Quoted passage >>

____________________

Synagogue in Pennsylvania, United States

Adath Shalom (עדת שלום) was a Conservative Jewish synagogue located at 607 W Ritner Street, in the Whitman neighborhood of South Philadelphia, Pennsylvania, in the United States. The synagogue opened in 1922 and closed in 2007.

The building was most recently used as the Preah Buddah Rangsey Temple, a Buddhist temple. It was sold in February 2018 and, as of 2019, was unoccupied.

== History ==
Adath Shalom formed in 1950 as a Conservative synagogue when Shaare Israel, B’nai Moshe, and Beth Samuel merged and formed in Beth Samuel's building. Adath Shalom closed in 2007, donated many of its religious articles to Congregation Tiferes B'nai Israel in Warrington, Pennsylvania, and sold its building to the Cambodian Khmer Buddhist Humanitarian Association.

=== Jewish congregation ===

Beth Samuel Nusach Ashkenazi was incorporated in 1922 by Lithuanian Jews and was often referred to as Beys Shmuel, or the litvishe shul.

____________________

Task goal >> Continue the article on the Adath Shalom synagogue in South Philadelphia, starting after its final sentence about Beth Samuel Nusach Ashkenazi.

____________________

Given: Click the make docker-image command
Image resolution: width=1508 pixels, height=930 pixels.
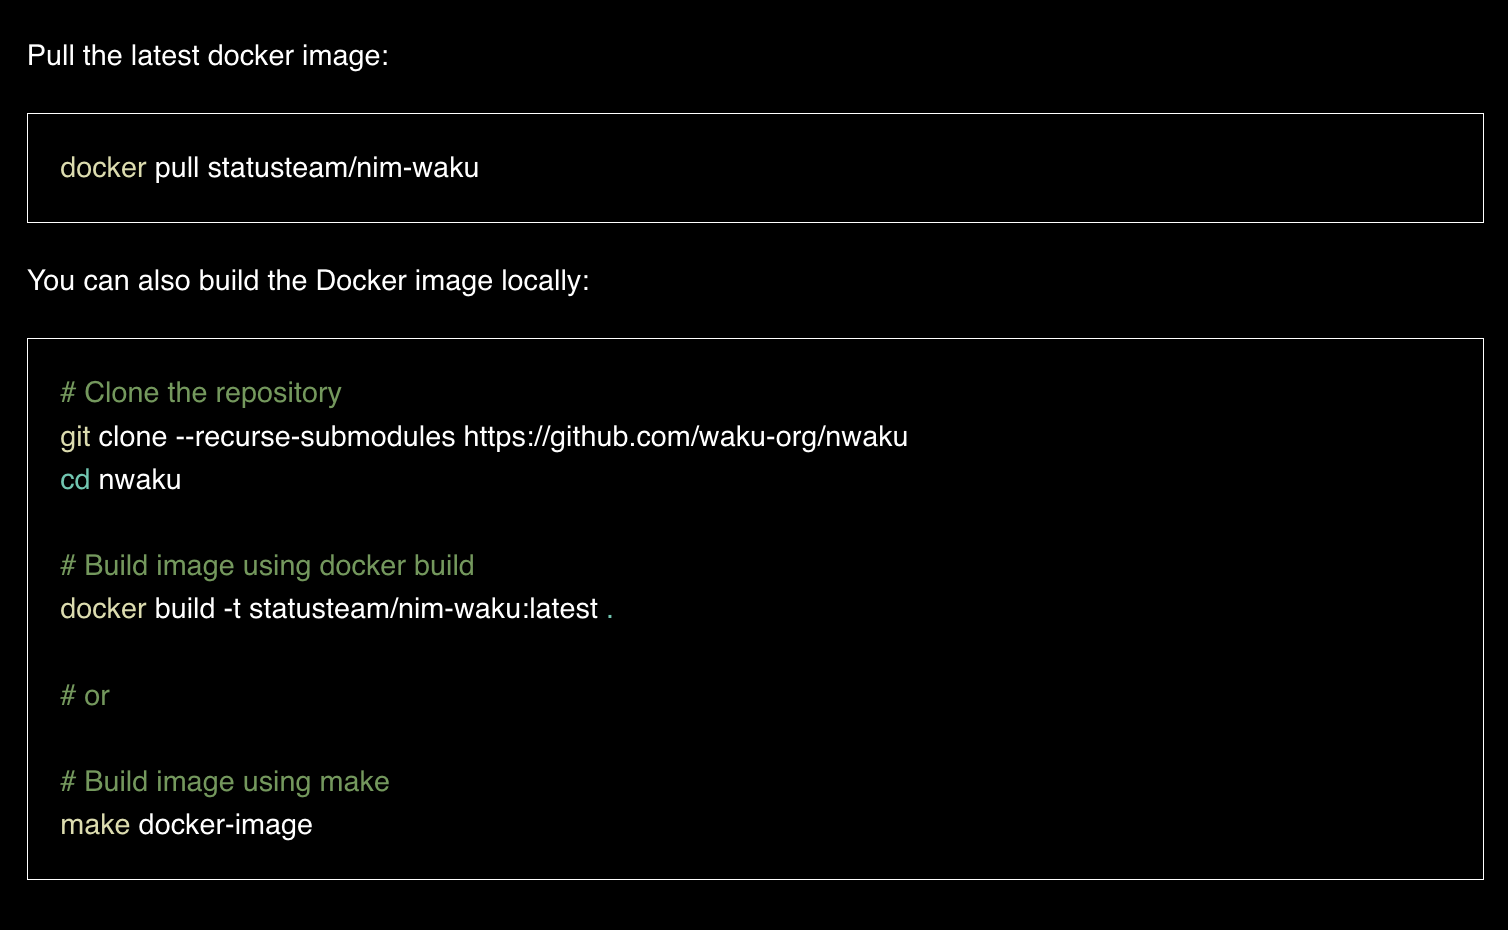Looking at the screenshot, I should 186,824.
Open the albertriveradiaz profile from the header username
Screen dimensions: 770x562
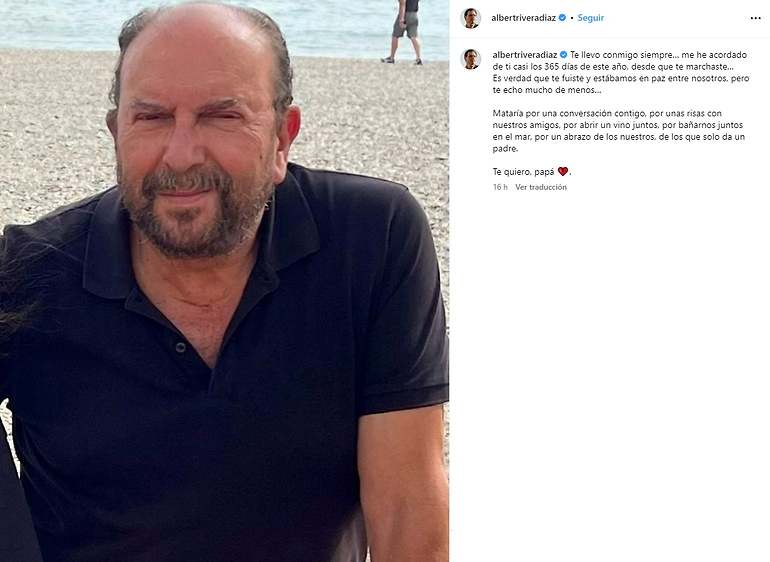click(523, 18)
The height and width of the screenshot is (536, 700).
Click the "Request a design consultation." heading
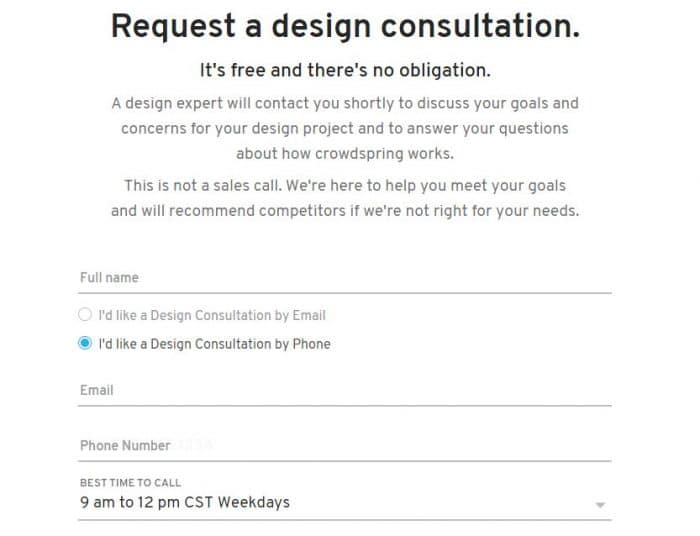[x=345, y=27]
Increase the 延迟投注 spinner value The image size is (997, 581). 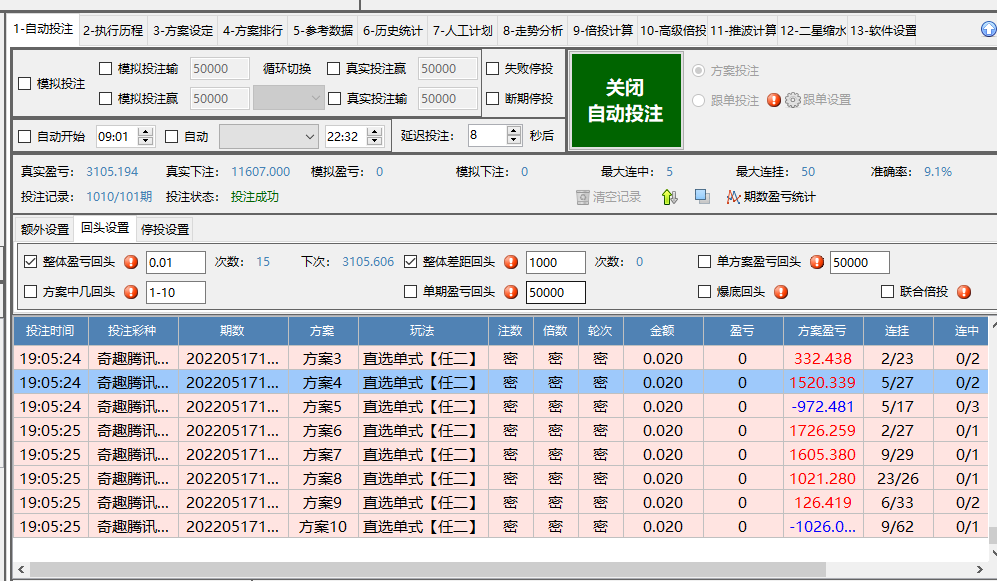514,131
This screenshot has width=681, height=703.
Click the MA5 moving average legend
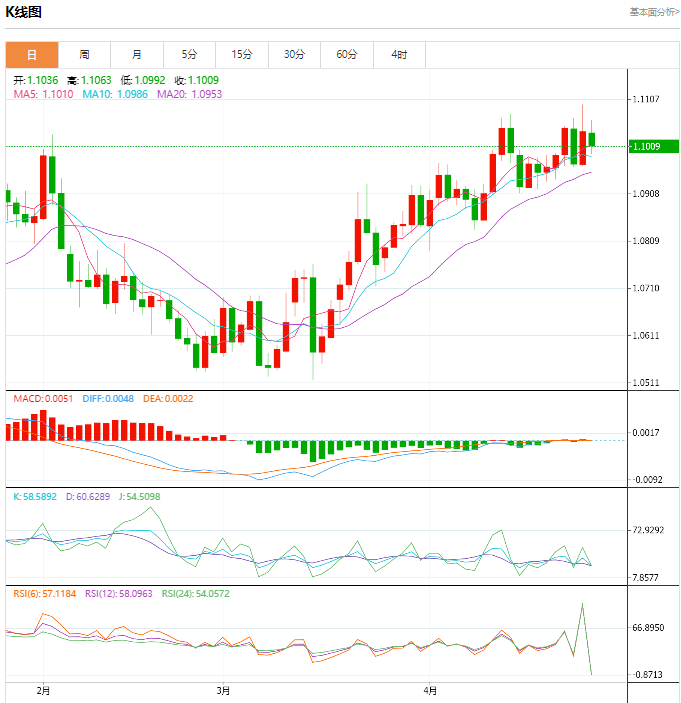pyautogui.click(x=43, y=94)
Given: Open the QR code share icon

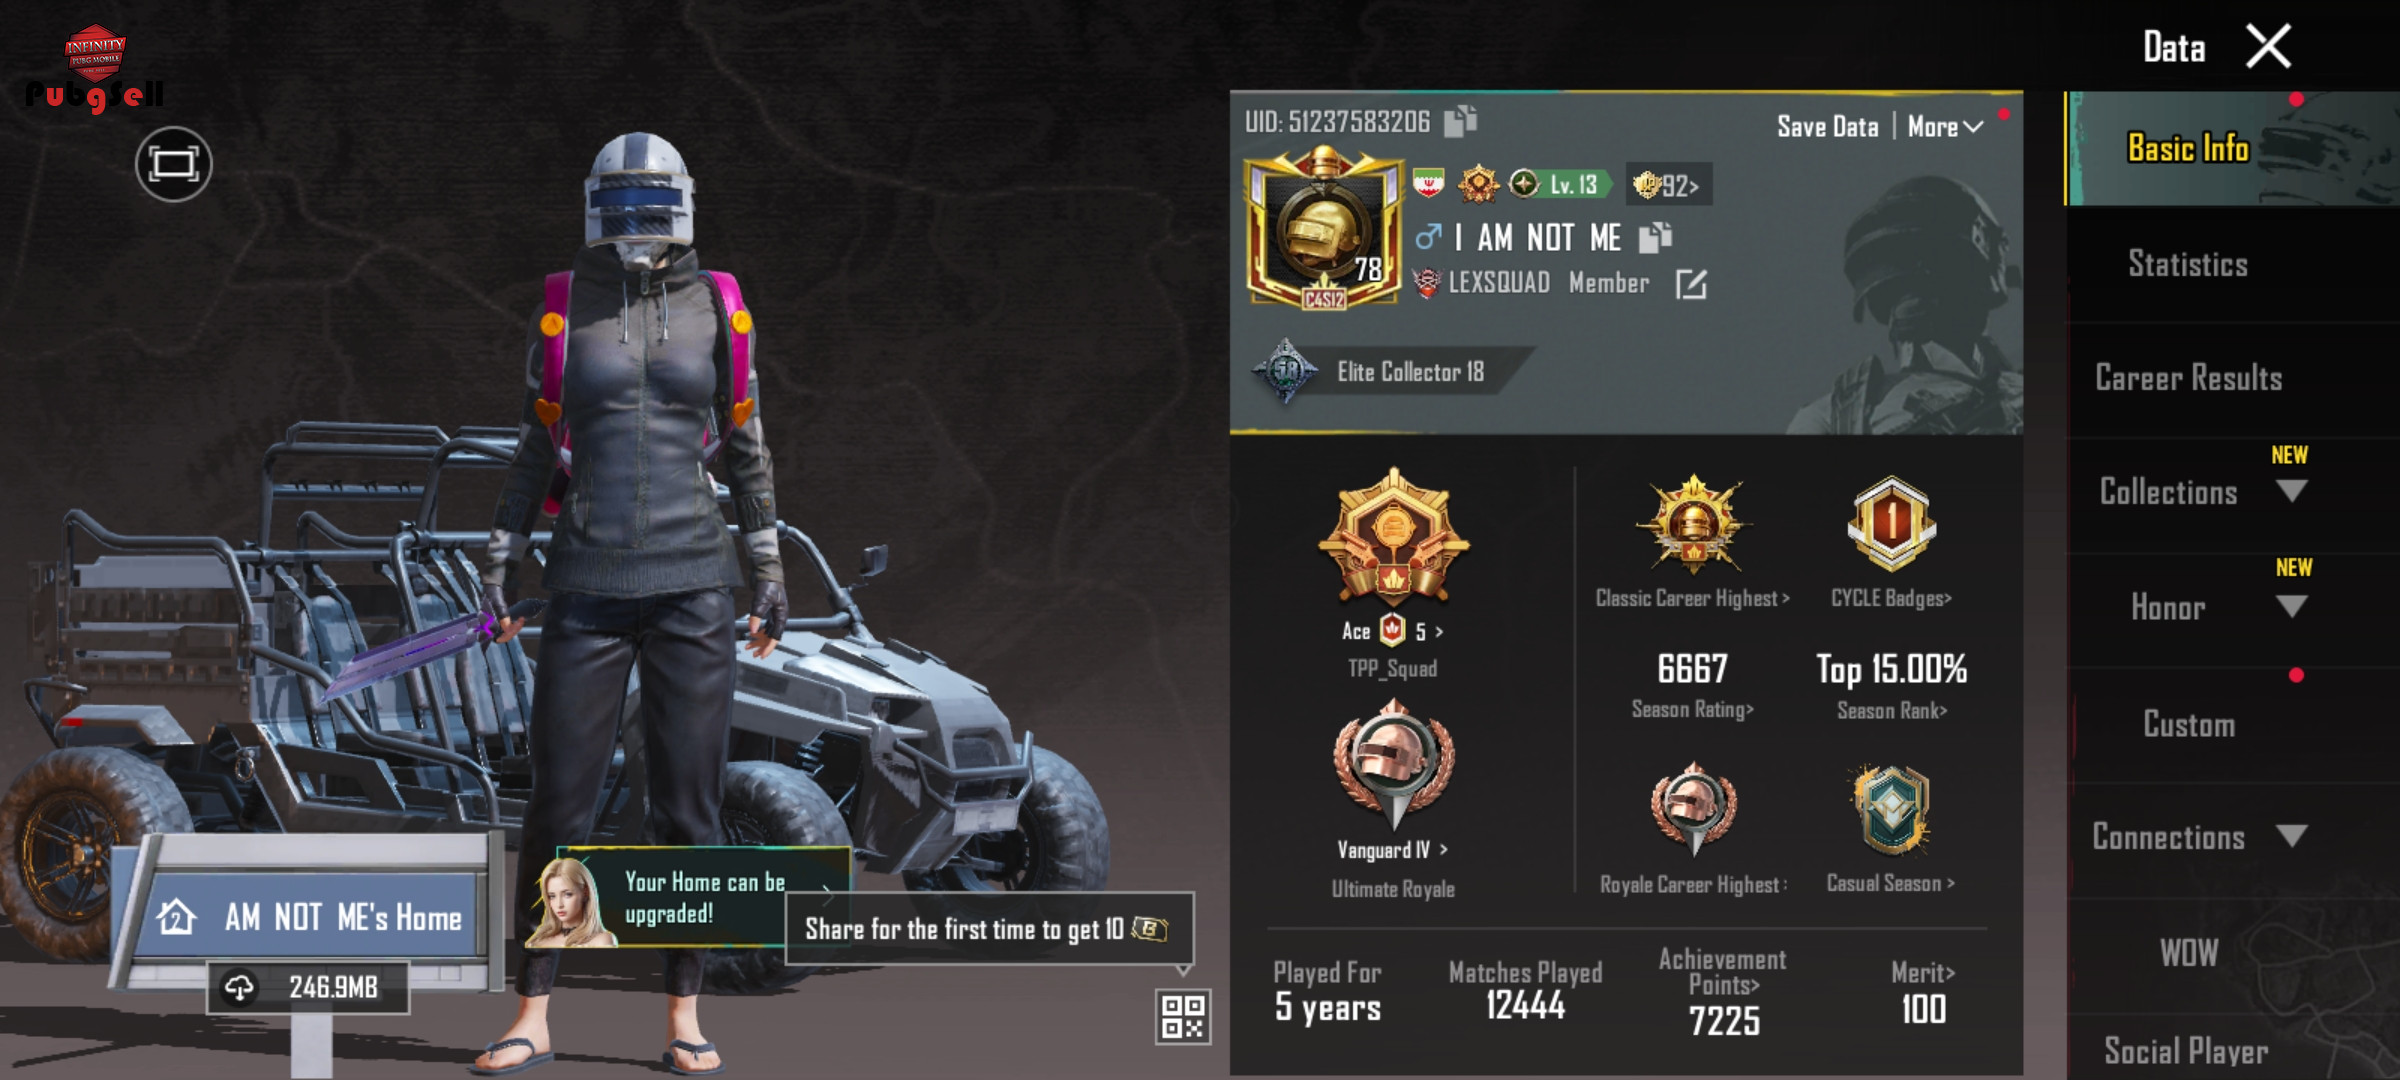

____________________

Result >>
After merging with another congregation in 1961, it was renamed Adath Shalom and affiliated with the United Synagogue of Conservative Judaism.

Rabbi Aaron Decter led the congregation in the 1960s. He was chairman of human relations for the South Philadelphia Citizens Committee, and spoke out in favor of Philadelphia's school bussing program in 1965. Robert P. Tabak was rabbi from 1977 to 1979. The Jewish Exponent synagogue directory identified Mendel Litman as cantor and Samuel Cander as president in September 1995 when it was affiliated with the United Synagogue of Conservative Judaism. Gail Glickman served as Adath Shalom's last rabbi on a part-time basis.

The synagogue last held High Holiday services in 2004, and closed in 2007 when the congregation's aging members could no longer form a prayer quorum.

In 2006, Congregation Tiferes B'nai Israel in Warrington, Pennsylvania was planning to renovate its sanctuary when Adath Shalom was divesting its building. TBI repurposed Adath Shalom's ark and lecterns, acquired and displayed its memorial plaques, and Adath Shalom paid for many of the renovations at TBI. Tiferes B’nai Israel welcomed former Adath Shalom members to the rededication in November 2012.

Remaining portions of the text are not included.